### Task statement
Within the listing below, the lines to output run from the one containing "Given: Open the Total Value in assets card" through the one containing "The height and"; copy them exactly and nothing else.

### Data provided
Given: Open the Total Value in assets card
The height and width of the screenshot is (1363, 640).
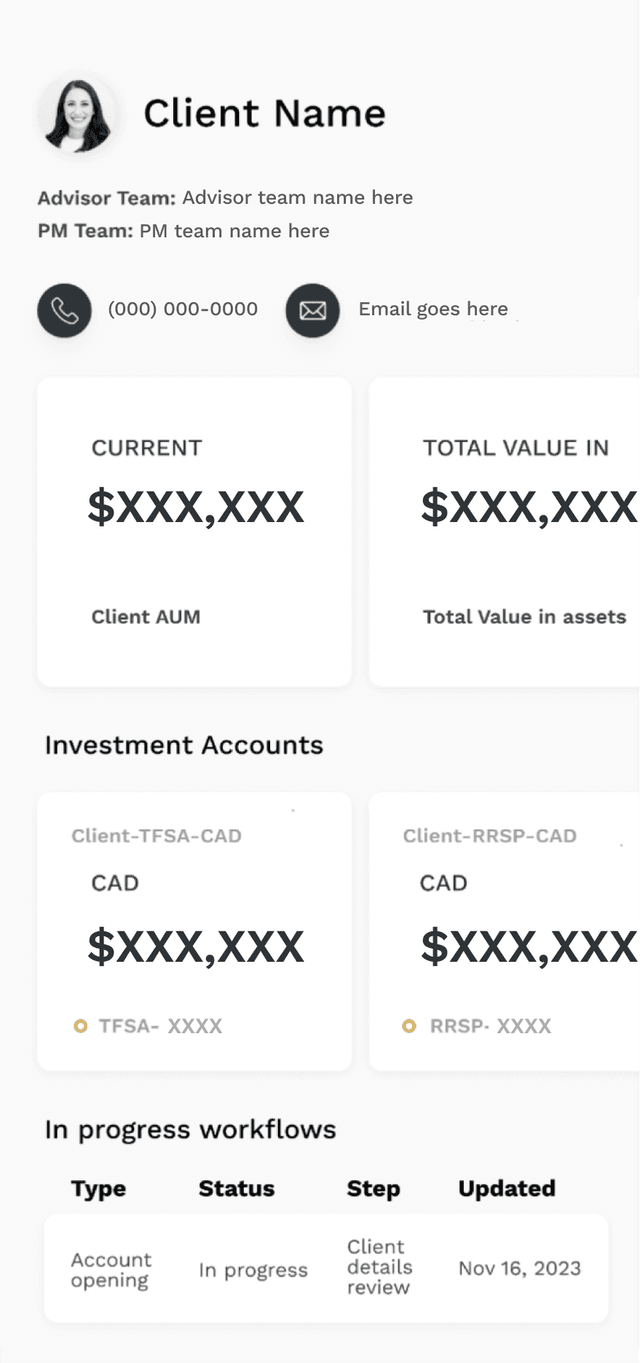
* * *
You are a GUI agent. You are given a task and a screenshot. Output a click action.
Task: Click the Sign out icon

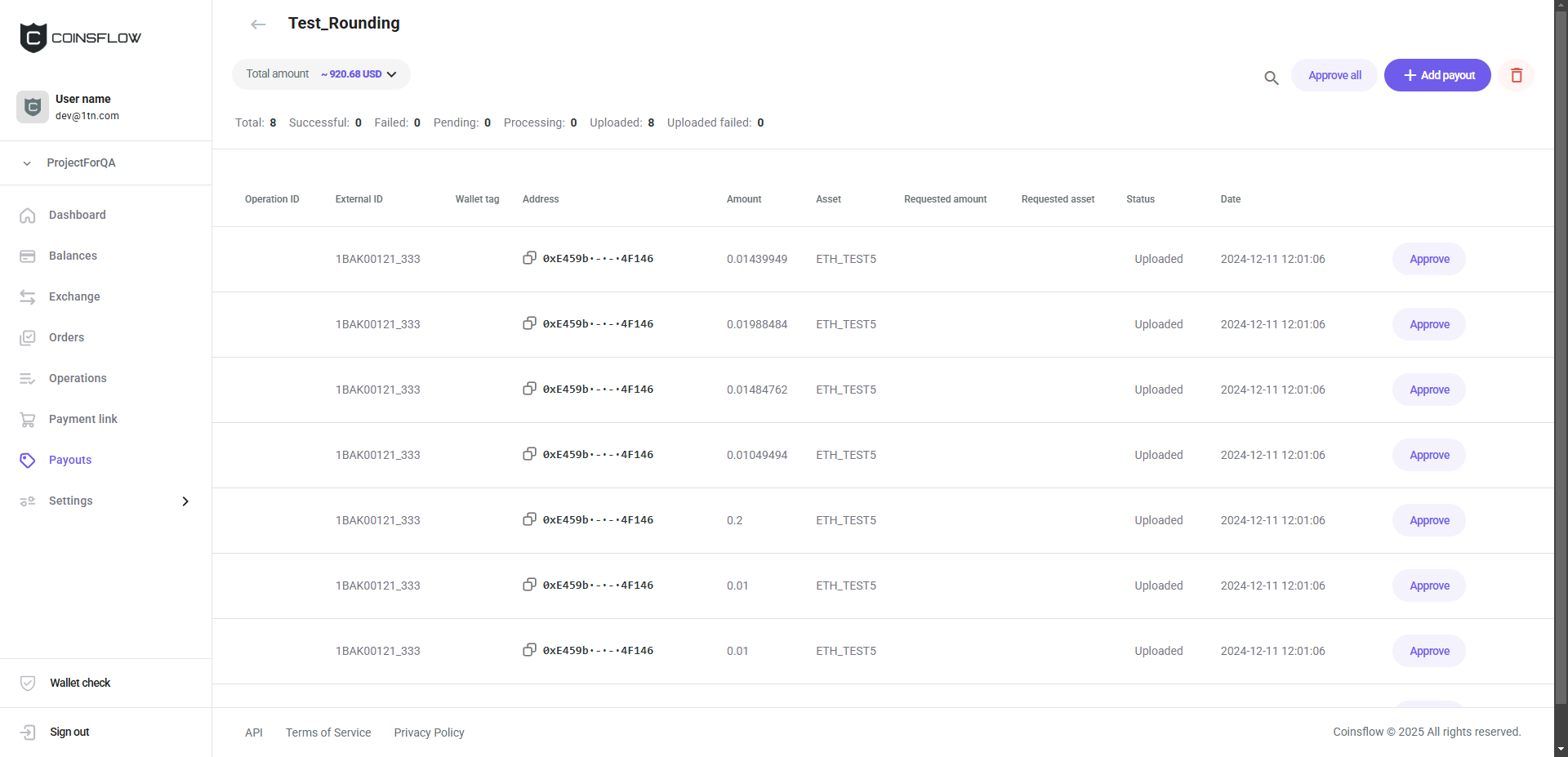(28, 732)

### Answer space
Given: Open the Total Value in assets card
The height and width of the screenshot is (1363, 640).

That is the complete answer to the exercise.